Revenue Teams | June 1, 2024

Who Should RevOps Report To?

Read time: 5 minutes

Written by:

  • Mallory Lee
    SVP of Revenue Operations Strategy

Exec Summary

  • Everyone wants control of the data
  • Which makes RevOps a hot commodity
  • Reporting lines determine effectiveness
  • Wherever RevOps reports to, it must be:
    • Unbiased
    • Authoritative
    • Aligned to revenue functions
  • There are many sides to the debate
  • Under CRO: Seems logical if CRO owns revenue functions
  • However, there’s a potential for sales bias
  • Under COO/CFO: RevOps can support every department
  • Helpful for PLG
  • However, RevOps loses influence in other areas
  • Under CEO: The most unbiased and influential position
  • Popular among businesses without a COO
  • However, CEO might not have enough bandwidth


Everyone wants a piece of RevOps. Even before Revenue Operations was crowned “the fastest growing job” in 2023, control of the department has been routinely fought over.

There are some good reasons for the debate:

  1. Many execs want control of the data
  2. By nature, it has connections to disparate departments
  3. Revenue teams want to ensure proper distribution of resources

Here’s where we stand:

It doesn’t matter where RevOps sits in the org chart as long as they have a seat at the table.

RevOps needs to be:

  • Unbiased
  • In a position of authority
  • Aligned with all revenue functions

Here at USC, we’ve seen RevOps function under many different org structures. As long as they met the above three criteria, they could be successful.

We might have the luxury of fence-sitting, but every company must decide for themselves where RevOps reports. Here are the different perspectives we’ve seen and our take on them.

RevOps Reporting to the CRO

Reporting to the CRO or head of sales is often viewed as the default choice for positioning RevOps in the organization. Many RevOps teams start in the sales organization (typically sales operations), so it’s a logical progression.

Here’s the reasoning we’ve seen behind this argument:

  • One executive can be in charge of all go-to-market departments
  • This puts RevOps in a good position to support all of those teams
  • Embedded in the revenue team, RevOps can have the ultimate empathy for their needs
  • If the CRO owns “all revenue”, they also need to “own” RevOps in order to execute plans


  • CROs may have a strong sales bias, treating RevOps as Sales Ops

RevOps Reporting to the CFO or COO

Financial models with product-led growth and usage components are all the rage. Why? Because they align cost with value more directly, leading to faster ARR growth.

In these businesses, all departments contribute to revenue. Which means RevOps should be supporting them all – not just sales, marketing, and CS.
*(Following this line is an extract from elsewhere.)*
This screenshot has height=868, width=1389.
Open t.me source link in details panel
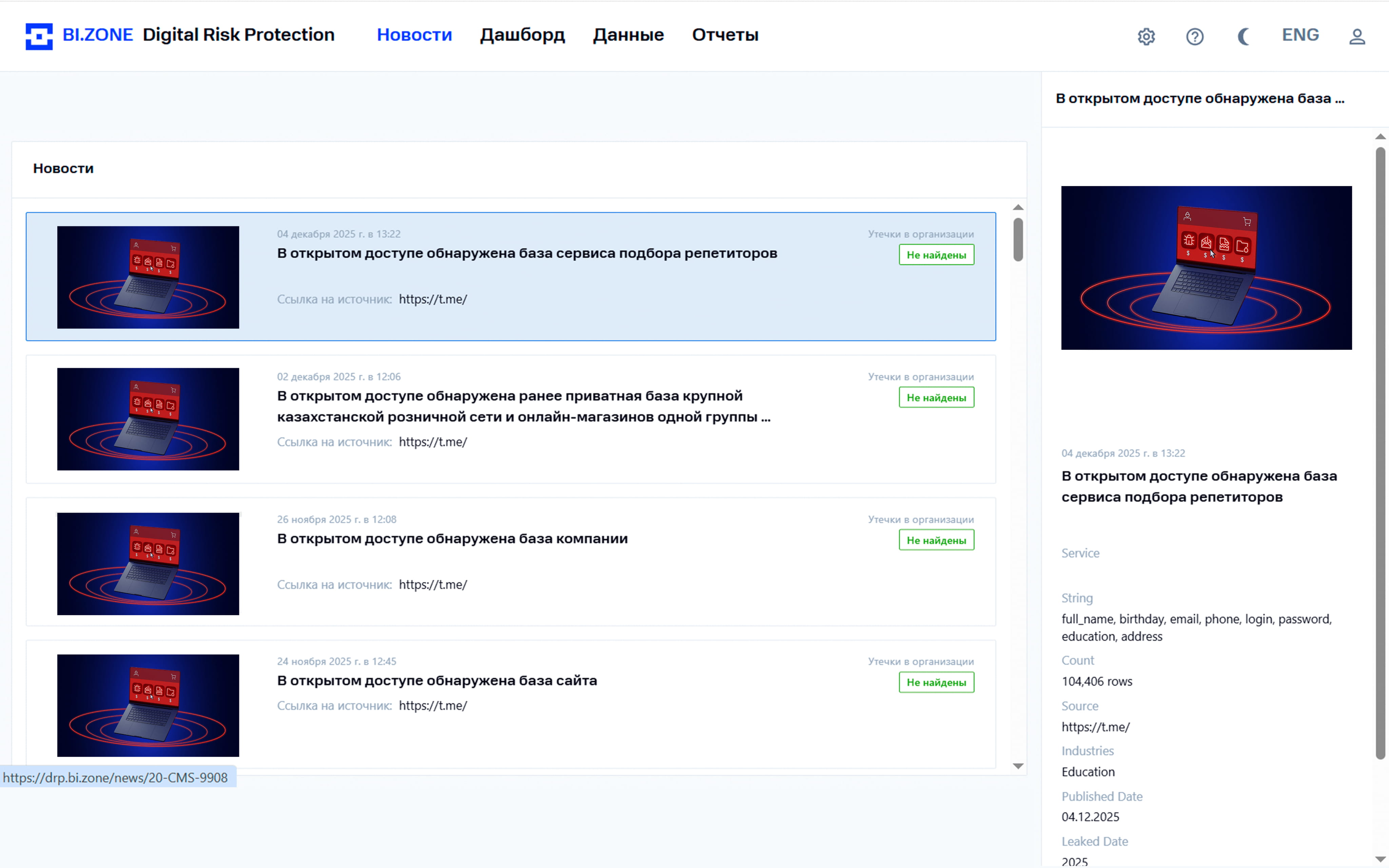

This has led to a growing trend in companies centralizing RevOps with the CFO or COO.

Here’s the reasoning:

  • Close ties with financial analysts reduce the need for a large analyst team
  • Centralization ensures objectivity, allowing pushback on non-best practices
  • The second-in-command of RevOps can serve as a fractional chief of staff to the CRO
  • Keeping RevOps under the CRO might neglect other revenue teams, such as support and billing
  • RevOps can bridge finance and the revenue department, aiding in long-term planning, profitability work, and other modeling


  • RevOps can’t properly defend reasonable quotas, sales compensation, and other go-to-market interests if they answer to the financial head of the company

RevOps Reporting to the CEO

Positioning RevOps directly under the CEO is another option – one with passionate defenders. This approach is usually used by companies that put serious weight into the strategic importance of RevOps and who don’t have a COO.

Here’s the reasoning:

  • It’s easier for RevOps to influence decisions and enforce processes
  • Reporting to the CEO gives RevOps a comprehensive view of operations
  • Free of bias, RevOps is able to make >RevOps is in the best position to improve communication and visibility between departments


  • The CEO may not have enough bandwidth to provide the oversight RevOps needs
  • There might be a lack of more specialized insight that another CXO could provide

Comparison at a Glance

To summarize, let’s look at the reasons we might choose one org structure over another:

Reporting to CRO: If the CRO already owns all other go-to-market functions, this puts RevOps in a great position to provide support across departments. (Beware a strong sales bias!)

Reporting to the CFO/COO: The PLG business model means every department is a part of the revenue team. Centralizing under the CFO or COO in this case ensures objectivity and a wider purview.

Reporting to the CEO: This structure gives RevOps the most authority, oversight, and objectivity, making it favorable among businesses without a COO.

Each structure has its benefits and challenges, making it crucial for companies to decide based on their unique needs. Remember that your reporting lines determine whether a department can carry out its functions effectively, so choose wisely!